December was a fairly eventful month for us. November went out with a bang (a real one, a 7.0 earthquake with an epicenter very near Anchorage) and so our regular workload for early December was rewritten by needing to deal with the aftermath of the effects of shaking on a building and shelving units. Gwen and Veronica managed to clean up the over 130 boxes that landed on the floor of our archives vault (or on the other boxes, really) in just about 8 hours of work. Arlene picked up the oversize books in Rare and Susan Klein, a local librarian, came in and helped us out by picking up the APU theses that had fallen and getting all of them in call number order and boxed for storage in the vault. Thanks Susan! We also did a few days of book and journal pickup in the other sections of the library too. We did a recap of our experiences with the quake in our December podcast and took a look at how compact shelving might have helped us have a different outcome in our blog. Thankfully none of the many aftershocks have caused any additional damage to collections or the facility, though we all seem to be a bit jumpy about some of the larger ones.
Processing:
Here’s the collections and additions to collections that we described and prepared for access this month:
EPH-0416: Order of the Walrus certificate and pin; circa 1960-1969. 0.01 cubic feet.
HMC-1300: Craig Mishler papers; 1943-2015, bulk 1988-1998. 3 cubic feet. Papers from a folklorist and anthropologist.
HMC-1309: Chickaloon Coal Company records; 1910-1922, bulk 1917-1919. Documents regarding company operations.
HMC-1180: Walter Parker papers; circa 1940-2014. 6.1 GB Digital versions of documents that due to fire damage could not be saved.
HMC-0059: Clarence Leroy Andrews papers; 1892-1946, addition of 0.75 cubic feet, glass lantern slides.
Events:
We hosted the poster session for Dr. Jennifer Stone’s History of the English Language course final. It’s always such a treat to see the use students are making of archival sources! Here’s a few photos of some of the projects and if you’re interested in learning more about how this topic can connect with archival sources, Gwen interviewed Dr. Stone for our podcast in November.
Alaska’s Digital Archives
Technically it was in November that the Alaska’s Digital Archives was moved to a new hosting platform, but it was December when we finally got the access to the administration of the site and could start updating items and adding more. It’s not the prettiest looking thing at the moment and there’s a few bits of customization that we’d gotten used to that are no longer available, but overall there are a lot of benefits to this change, especially once we get some work done on how the site looks. For starters, the site is now a responsive design which means that for folks working on mobile devices like smart phones and tablets, they’ll have an easier time viewing the site because it will be resized to fit their screens. One behind the scenes benefit, which you might not be aware of, is the substantial costs savings and access to software upgrades. Due to how we’d been running the site, we no longer had access to software support which meant that a lot of software upgrades and bug fixes–like that responsive design–were not available to us.
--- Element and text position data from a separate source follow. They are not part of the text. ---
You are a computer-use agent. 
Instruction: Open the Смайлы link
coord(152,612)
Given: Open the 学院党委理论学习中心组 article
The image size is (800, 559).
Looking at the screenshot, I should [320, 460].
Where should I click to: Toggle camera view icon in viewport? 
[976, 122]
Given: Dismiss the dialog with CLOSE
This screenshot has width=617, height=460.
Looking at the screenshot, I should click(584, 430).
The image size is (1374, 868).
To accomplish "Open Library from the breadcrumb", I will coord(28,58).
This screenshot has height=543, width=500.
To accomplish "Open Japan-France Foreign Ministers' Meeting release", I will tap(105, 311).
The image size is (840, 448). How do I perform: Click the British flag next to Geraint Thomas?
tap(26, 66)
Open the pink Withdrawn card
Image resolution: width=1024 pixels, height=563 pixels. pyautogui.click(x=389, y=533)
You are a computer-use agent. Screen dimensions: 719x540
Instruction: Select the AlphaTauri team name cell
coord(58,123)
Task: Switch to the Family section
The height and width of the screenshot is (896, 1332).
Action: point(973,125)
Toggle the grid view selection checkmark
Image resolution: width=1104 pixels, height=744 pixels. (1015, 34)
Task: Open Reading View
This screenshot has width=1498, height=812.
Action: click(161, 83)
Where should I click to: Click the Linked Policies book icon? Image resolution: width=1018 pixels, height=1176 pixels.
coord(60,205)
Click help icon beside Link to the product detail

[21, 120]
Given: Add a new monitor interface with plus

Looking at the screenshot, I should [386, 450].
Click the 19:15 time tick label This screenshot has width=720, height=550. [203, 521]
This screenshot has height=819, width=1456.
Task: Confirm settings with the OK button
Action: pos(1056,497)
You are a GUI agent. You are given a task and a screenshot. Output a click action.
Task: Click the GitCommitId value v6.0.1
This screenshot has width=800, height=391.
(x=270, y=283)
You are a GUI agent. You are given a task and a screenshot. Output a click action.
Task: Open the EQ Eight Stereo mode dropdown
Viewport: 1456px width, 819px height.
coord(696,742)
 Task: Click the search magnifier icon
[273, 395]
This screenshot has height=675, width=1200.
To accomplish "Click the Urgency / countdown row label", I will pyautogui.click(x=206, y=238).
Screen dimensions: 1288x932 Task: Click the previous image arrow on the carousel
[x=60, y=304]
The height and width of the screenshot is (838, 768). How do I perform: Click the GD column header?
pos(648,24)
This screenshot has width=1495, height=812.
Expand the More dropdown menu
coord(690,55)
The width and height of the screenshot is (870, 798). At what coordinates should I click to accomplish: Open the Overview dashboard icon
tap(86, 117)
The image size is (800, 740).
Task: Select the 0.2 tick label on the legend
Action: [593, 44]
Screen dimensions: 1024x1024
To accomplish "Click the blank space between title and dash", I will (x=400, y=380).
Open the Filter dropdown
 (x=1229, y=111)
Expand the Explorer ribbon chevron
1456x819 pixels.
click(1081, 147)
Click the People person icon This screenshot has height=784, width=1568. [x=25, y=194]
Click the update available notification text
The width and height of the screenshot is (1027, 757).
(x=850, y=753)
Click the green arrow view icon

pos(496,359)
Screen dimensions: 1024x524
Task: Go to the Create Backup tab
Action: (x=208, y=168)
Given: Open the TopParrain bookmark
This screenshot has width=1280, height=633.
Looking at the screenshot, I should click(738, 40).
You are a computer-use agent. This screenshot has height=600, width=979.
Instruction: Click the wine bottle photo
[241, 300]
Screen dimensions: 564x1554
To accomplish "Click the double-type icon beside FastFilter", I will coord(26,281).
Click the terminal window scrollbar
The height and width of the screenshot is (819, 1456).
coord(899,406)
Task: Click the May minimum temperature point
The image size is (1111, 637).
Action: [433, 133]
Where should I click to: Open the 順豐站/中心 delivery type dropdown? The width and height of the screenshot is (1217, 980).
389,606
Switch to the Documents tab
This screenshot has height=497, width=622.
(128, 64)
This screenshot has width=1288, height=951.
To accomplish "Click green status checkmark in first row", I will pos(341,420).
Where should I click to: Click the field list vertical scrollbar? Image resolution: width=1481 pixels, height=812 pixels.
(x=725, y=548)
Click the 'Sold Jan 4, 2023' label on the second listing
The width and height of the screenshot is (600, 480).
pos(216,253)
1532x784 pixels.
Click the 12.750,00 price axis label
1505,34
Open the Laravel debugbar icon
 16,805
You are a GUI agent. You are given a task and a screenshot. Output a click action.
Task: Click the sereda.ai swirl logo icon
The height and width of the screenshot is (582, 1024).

On the cost side, while each partner still absorbs the cost of digitizing, cataloging, uploading, and updating each individual item in the Digital Archives, our joint costs for software and server support and administration have been cut by well over half: from about $65,000 per year to just under $30,000 for the next year and we expect it to decrease even more in following years. That’s a huge cost savings to the three partners that pay for site maintenance (Alaska State Library, UAA/APU Consortium Library, and UAF Rasmuson Library) and will hopefully mean that sustaining partnerships will become more financially viable for some of our current partners who have been participating on a smaller level with limited term project partnerships. If you’ve been using the site in past and can’t find some functionality that you used to have, will you let us know? We’ll see if we can figure out if it can be re-established or if not, if there’s a different way of doing the same thing.
In the meantime, we’ve started working again to upload more items to the Digital Archives. For December, that was 14 additional images from the Clarence Leroy Andrews papers.
That’s it for December and 2018 too. We’re looking forward to another productive year but hope that won’t include any new substantial earthquake responses! We wish you all the best for 2019.